The swallows are back. It always raises the heart when one sees them. They swoop with joy and energy. Whether they are the same ones as last year, which we are led to believe, or new ones, they let us know that warmer times are coming. However, they do more. They remind us of consistency and faithfulness because they seem to return year after year, and have some unseen sense of purpose and direction.
We look up at them and marvel. They know how to get from someplace far away to here and are equipped with all they need to do that, having an interior map and courage. They challenge us. We too may be capable of setting out on a long journey, of flying to other countries, but interiorly we frequently lose our way and, more often than we would like to admit, we cannot even get off the ground. And when we do we are not as consistent as the swallows - we change our mind and our mood from week to week. Life is, in many ways, a long trek, and we all have times of difficulty communicating who we are or where we really need to go, or even where we come from. There are no maps, nor is there a fortune-teller which can give us the definite answers to the mysteries of life. And yet there are kilometres and kilometres ahead of us.
I think that most of us at times can feel lost. We work hard at finding the way. However, increasingly I see that a sense of direction can also come when we let go, and allow someone or something greater than ourselves find us. Finding and knowing our way may not be as important as being found, being truly known. We get our sense of being on the right way because of that. It gives us a sense of belonging, of home.

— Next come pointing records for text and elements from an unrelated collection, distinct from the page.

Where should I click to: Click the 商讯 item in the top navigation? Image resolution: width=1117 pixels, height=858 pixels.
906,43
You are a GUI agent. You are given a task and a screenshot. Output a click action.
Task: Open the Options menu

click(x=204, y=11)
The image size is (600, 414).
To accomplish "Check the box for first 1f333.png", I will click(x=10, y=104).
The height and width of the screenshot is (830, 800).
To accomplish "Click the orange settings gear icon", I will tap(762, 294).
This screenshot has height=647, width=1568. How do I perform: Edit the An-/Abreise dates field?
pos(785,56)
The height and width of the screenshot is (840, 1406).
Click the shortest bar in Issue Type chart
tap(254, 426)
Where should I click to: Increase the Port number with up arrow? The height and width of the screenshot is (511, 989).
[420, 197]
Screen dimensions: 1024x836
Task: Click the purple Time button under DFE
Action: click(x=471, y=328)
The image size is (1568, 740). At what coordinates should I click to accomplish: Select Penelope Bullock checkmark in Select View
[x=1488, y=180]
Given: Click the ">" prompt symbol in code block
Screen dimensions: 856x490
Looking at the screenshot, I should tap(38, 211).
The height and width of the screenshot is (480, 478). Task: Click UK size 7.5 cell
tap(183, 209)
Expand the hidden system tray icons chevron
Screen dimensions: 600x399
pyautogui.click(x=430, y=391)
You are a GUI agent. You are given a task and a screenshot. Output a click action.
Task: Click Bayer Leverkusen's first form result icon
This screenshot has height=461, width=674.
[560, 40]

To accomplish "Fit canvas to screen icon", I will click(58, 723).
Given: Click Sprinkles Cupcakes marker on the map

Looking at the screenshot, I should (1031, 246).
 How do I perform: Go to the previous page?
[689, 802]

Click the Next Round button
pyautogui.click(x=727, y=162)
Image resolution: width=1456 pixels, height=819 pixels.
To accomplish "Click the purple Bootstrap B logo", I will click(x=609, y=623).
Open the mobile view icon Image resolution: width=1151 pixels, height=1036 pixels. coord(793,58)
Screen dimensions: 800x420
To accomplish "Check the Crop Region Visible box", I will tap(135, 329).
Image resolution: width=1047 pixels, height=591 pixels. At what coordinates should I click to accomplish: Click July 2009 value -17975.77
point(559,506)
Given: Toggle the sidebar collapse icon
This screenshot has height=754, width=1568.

Being gentle with ourselves as ones who get lost is necessary, because sometimes this has to happen in order for us to realize what we were really looking for or realize where we most feel ourselves, most feel at home. We may not be like the swallows, unerringly finding the way year after year. We are a mix, we make mistakes but we recalculate. We deviate, but know when we are home.
As long as anyone believes that his ideal and purpose is outside him, that it is above the clouds, in the past or in the future, he will go outside himself and seek fulfillment where it cannot be found. He will look for solutions and answers at every point except where they can be found - in himself.